A priest, in ritual kimono for New Year's worship, serves a remote and segregated Narushima island community of Hidden Christians.
Photos courtesy of Cristal Whelan
She lived for a year with "hidden Christians" of Japan, descendants of people who were converted by Spanish and Portuguese missionaries 400 years ago. They went into hiding in 1614 when the imperial government drove out all foreigners and began centuries of persecution of the followers of the outsiders' religion.
A Goto island priest holds the boxed remnant of a martyr's kimono,
a scrap of which is buried with each deceased Hidden Christian.
The last remnants of the "Kakure Kirishitan" continue to live in segregated communities on sparsely populated southern islands, shunning attention despite the religious freedom that now exists in Japan. Their religion contains elements of what was taught by the Jesuit priests interwoven with Shintoism and Buddhism. They refer to themselves as Kakure, which means hidden.

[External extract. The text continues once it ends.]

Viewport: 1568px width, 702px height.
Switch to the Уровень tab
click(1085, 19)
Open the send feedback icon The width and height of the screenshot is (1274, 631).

"Most of their prayers are in Japanese, but there are Portuguese and Latin words, which no one understands," said Whelan, a lecturer at Sophia University in Tokyo who is currently an East-West Center fellow. For example, they didn't know that the Portuguese word "Belem" meant Bethlehem, the birthplace of Jesus, until Whelan interpreted it for them.
The believers recite "orasho" - from the Latin "oratio" meaning prayer - but do not understand the Japanese-Portuguese-Latin language combinations. That is not so different from Catholics whose liturgical use of Latin was discontinued only a generation ago. "Most people reciting Buddhist sutras don't understand them either," Whelan said.
The scholar recognized the medieval legend of "Our Lady of the Snows" in one holy day of the Kakure liturgical calendar. The observance is the story of "Biruzen Santa Maruya" - the Blessed Virgin Mary - who thwarted the unwelcome attentions of a king by causing it to snow, then later was taken up into heaven in a wagon of flowers.
Another story, in which the miraculous conception of Jesus was effected by God in the form of a butterfly landing on Mary's lips, may combine mixed symbols, Whelan said. Buddha is sometimes depicted as a butterfly, and so is the soul.
Cristal Whelan holds a 17th century wooden statue of
the Buddhist figure Kuan Yin which Hidden Christians
in Japan revere as a depiction of Mary and Jesus.
The Kakure liturgical calendar includes Christmas Eve, called "Otaiya" meaning big evening, and the O-Bon season of remembering ancestors, "similar in spirit to the traditional Japanese, but with Kakure symbolism." It includes Lent, "a time of entering sorrow which ends with a time of lifting of sorrow, but there is no Easter, no resurrection."Their sign of the cross, made by crossing thumb over forefinger, seems to be a cryptic insiders' recognition signal. "It reminds me of Buddhist mudras, finger and hand gestures to invoke different gods," Whelan said.
She said the mixture of elements "may not have evolved. It is more likely that they were incorporating (Buddhism and Shintoism) from the start." The European missionaries were probably at the root of confusion. Not even Francis Xavier, the famous leader of about 150 missionaries to Japan, learned to speak Japanese. The Bible they brought was not translated into Japanese. "Theirs was an oral tradition, the stories told by missionaries."
The Kakure scriptures, which translate as "The Beginning of Heaven and Earth," are a blend of Bible stories and Catholic doctrine mixed with some Japanese fables. Whelan's translation of the Kakure's sacred book will be released by the University of Hawaii Press in December.
About 50,000 hidden Christians revealed themselves when Japan opened up in the 1860s under the Meiji dynasty. About half of them became Catholics via missionaries who returned to the historically Christianized areas. But "the Kakure believe they are the true faith, they don't recognize the new-fangled Christians," Whelan said.
"In my research, I came across a photo labeled 'baptism in Goto.' That led to a museum of Kakure artifacts. When the curator told me, 'They won't let you near them,' that's all I needed to hear!"
The Kakure she met - literally led by a mailman down a muddy trail to their village - are in their 80s and 90s, in a community of squid fishermen.
She lived for a year on Narushima island in the Goto islands which are mostly populated by fishing communities.
"Their children have left, part of a general move to the cities, a generation that want their fair share" of the modern materialist culture of Japan.
When she and a National Geographic photographer filmed the Kakure, they did not want it shown in Japan. When the local production team is finished, Whelan will take it back to show them, and hopes to persuade the Kakure to allow their story to be told in their homeland where they have always been in internal exile.